#### Material provided ####

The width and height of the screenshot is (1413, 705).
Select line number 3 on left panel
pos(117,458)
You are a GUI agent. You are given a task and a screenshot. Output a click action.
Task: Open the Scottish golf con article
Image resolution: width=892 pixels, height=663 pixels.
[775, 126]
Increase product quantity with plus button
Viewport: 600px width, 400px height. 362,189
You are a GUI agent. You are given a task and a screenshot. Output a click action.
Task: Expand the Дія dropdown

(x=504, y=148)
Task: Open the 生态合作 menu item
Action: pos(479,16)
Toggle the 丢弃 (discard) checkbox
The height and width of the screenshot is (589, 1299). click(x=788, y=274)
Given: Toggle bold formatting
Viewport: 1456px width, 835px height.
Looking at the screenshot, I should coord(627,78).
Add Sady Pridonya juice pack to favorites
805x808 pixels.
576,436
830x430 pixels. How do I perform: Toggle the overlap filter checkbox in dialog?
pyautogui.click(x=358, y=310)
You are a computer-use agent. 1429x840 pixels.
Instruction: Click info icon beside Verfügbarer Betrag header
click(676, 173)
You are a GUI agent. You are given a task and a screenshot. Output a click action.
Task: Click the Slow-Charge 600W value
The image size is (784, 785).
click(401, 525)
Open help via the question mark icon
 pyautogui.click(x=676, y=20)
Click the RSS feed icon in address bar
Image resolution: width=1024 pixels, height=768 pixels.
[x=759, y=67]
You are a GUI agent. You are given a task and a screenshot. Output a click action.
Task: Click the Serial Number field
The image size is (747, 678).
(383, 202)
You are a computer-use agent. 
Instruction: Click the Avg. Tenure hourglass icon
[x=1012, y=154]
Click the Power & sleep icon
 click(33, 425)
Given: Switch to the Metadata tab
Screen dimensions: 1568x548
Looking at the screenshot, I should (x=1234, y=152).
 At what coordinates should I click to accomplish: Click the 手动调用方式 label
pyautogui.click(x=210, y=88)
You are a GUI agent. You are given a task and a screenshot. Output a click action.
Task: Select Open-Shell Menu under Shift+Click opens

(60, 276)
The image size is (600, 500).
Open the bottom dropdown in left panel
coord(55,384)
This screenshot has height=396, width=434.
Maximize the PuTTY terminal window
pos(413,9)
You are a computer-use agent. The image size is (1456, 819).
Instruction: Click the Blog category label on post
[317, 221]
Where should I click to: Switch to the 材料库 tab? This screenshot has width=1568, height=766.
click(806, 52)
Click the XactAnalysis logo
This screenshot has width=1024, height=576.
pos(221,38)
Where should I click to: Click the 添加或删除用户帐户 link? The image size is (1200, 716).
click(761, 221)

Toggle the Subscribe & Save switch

####

> Directions for this task: Among the entries above, the lines between the ones containing "You are a computer-use agent. 1429x840" and "Task: Click the Slow-Charge 600W value", inclusive, are to be transcribed exactly. No other line is to be given.

> Output of the exercise:
You are a computer-use agent. 1429x840 pixels.
Instruction: Click info icon beside Verfügbarer Betrag header
click(676, 173)
You are a GUI agent. You are given a task and a screenshot. Output a click action.
Task: Click the Slow-Charge 600W value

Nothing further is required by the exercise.